ユリアーナの手のひらから数センチメートルのところに小さな炎が浮かび上がる。
 彼女が軽く手を振ると炎は地面に転がしてあった薪にぶつかって消えた。
 続いて、地・水・火・風の属性魔石を組み込んだ剣を試した。
 こちらは盗賊たちもお手本となる魔道具を所持していなかったが、ユリアーナが心配するような結果にはならなかった。

「これで普通の魔道具が作れることが証明されたな」

 俺が作成した魔道具が特に目立つことなく売り物になることが分かった。

「魔石による魔道具作成の方はね。問題はこっちよ」

 そう言って、銀製のブレスレットを手にした。
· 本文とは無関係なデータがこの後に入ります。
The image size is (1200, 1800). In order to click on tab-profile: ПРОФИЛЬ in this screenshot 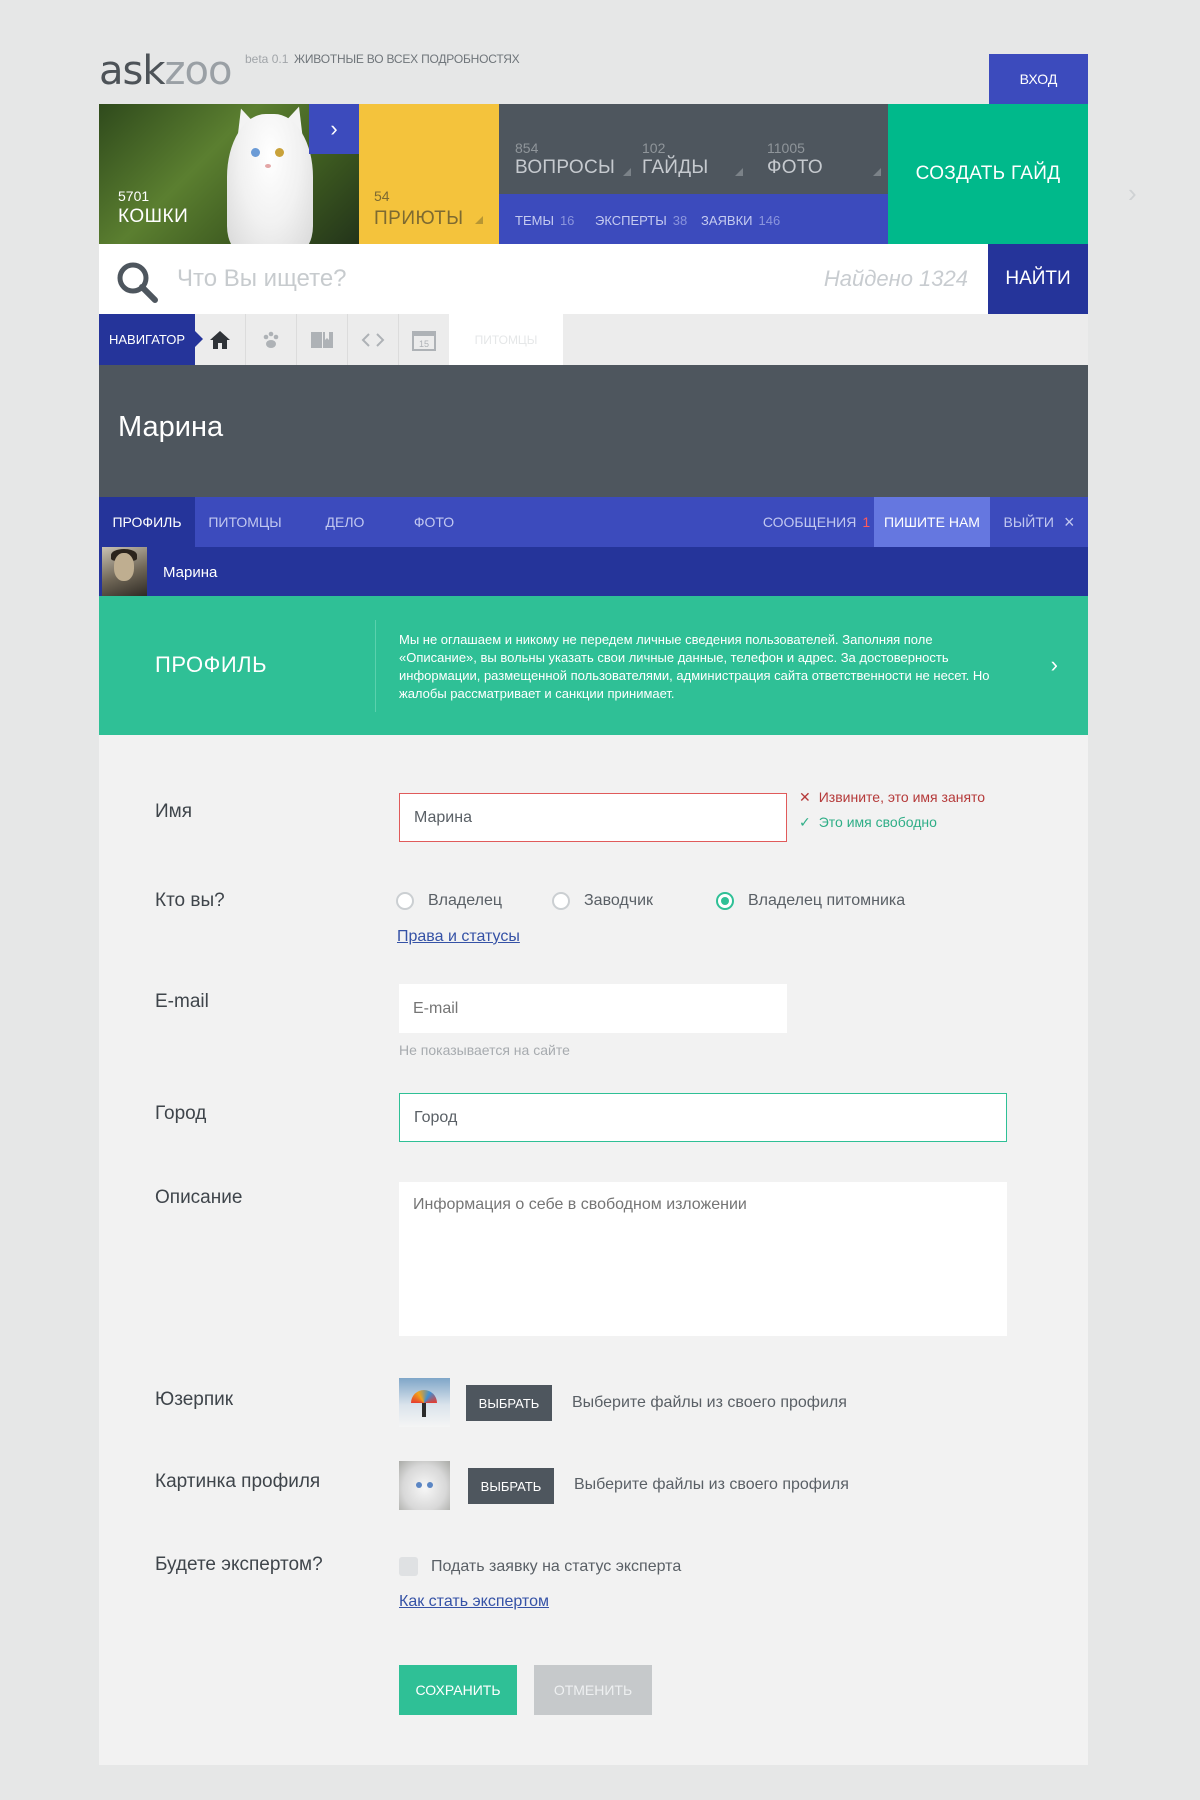, I will do `click(147, 522)`.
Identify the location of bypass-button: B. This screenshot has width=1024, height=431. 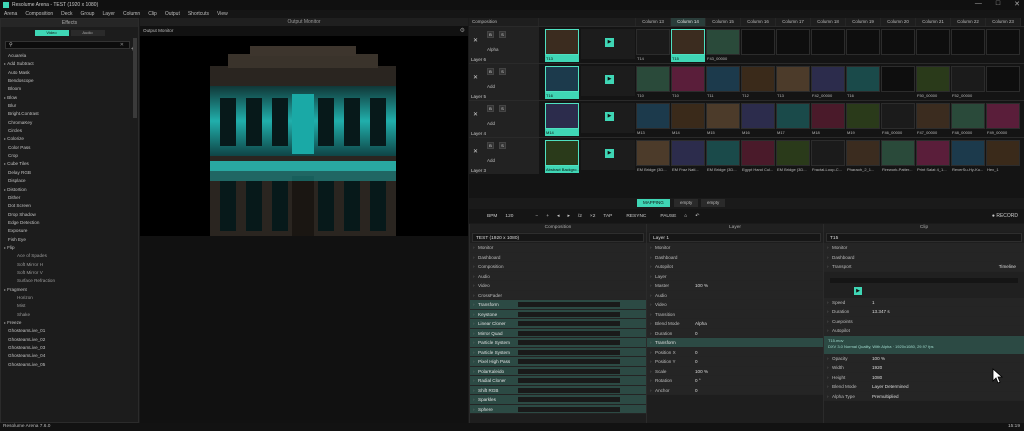
(490, 108).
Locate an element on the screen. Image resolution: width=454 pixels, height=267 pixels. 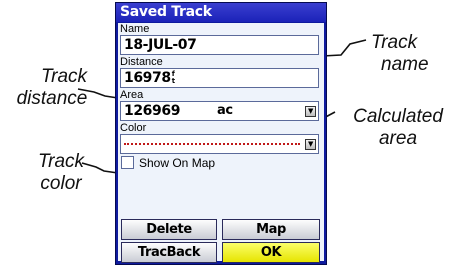
show-on-map-label: Show On Map is located at coordinates (178, 163).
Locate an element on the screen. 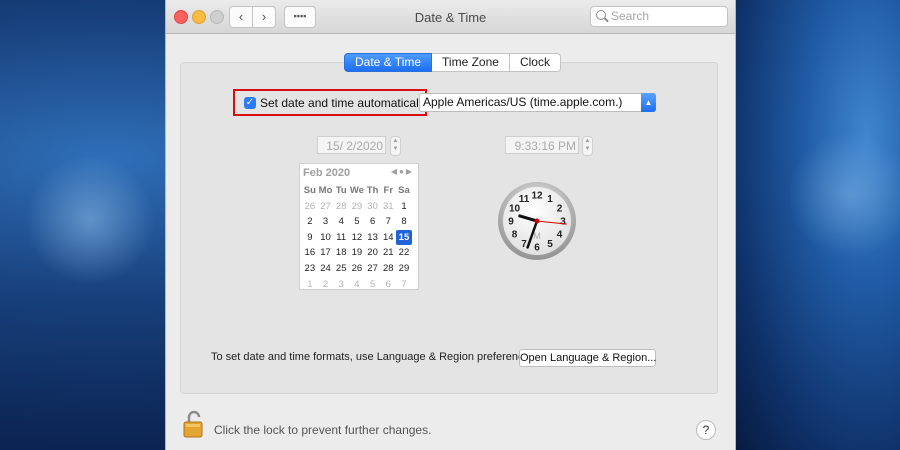 The height and width of the screenshot is (450, 900). calendar-day: 10 is located at coordinates (326, 238).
そのブレスレットは属性魔石を組み込むのではなく、ゴブリンや盗賊たちから剥奪した魔法スキルを付与した魔道具だった。

『スキルを剥奪する能力はもちろん、剥奪したスキルを付与する能力も知らないわ』、とはユリアーナ。

「俺の錬金工房だからこそ作れる魔道具だ」

 不安がないとは言わない。だが、それを大きく上回る好奇心と期待とで胸が高鳴っていた。
 それは彼女も同様のようだ。
 装着したブレスレットを見つめる瞳が輝き、口元には妖しい笑みが浮かんでいる。

「それじゃ、試してみましょうか」

 結果。

「予想通りだ」

 口では平静を装っているが、内心では今にも歓喜の叫び声を上げそうだ。対してユリアーナは驚愕を隠せずにいる。

「予想通りって……、これを予想していたっていうの?」

 錬金工房の主である俺だけが予想できたことなのだろう。
 ブレスレットに付与した魔法スキルは地・水・火・風の四つ。属性魔石と違い魔法スキルの付与では、地・水・火・風それぞれの属性で複数の魔法が使用できた。

 だが予想外の部分もあった。
 使用できる魔法は魔道具の使用者の魔法の才能に依存すると考えていたのだが、実際には違った。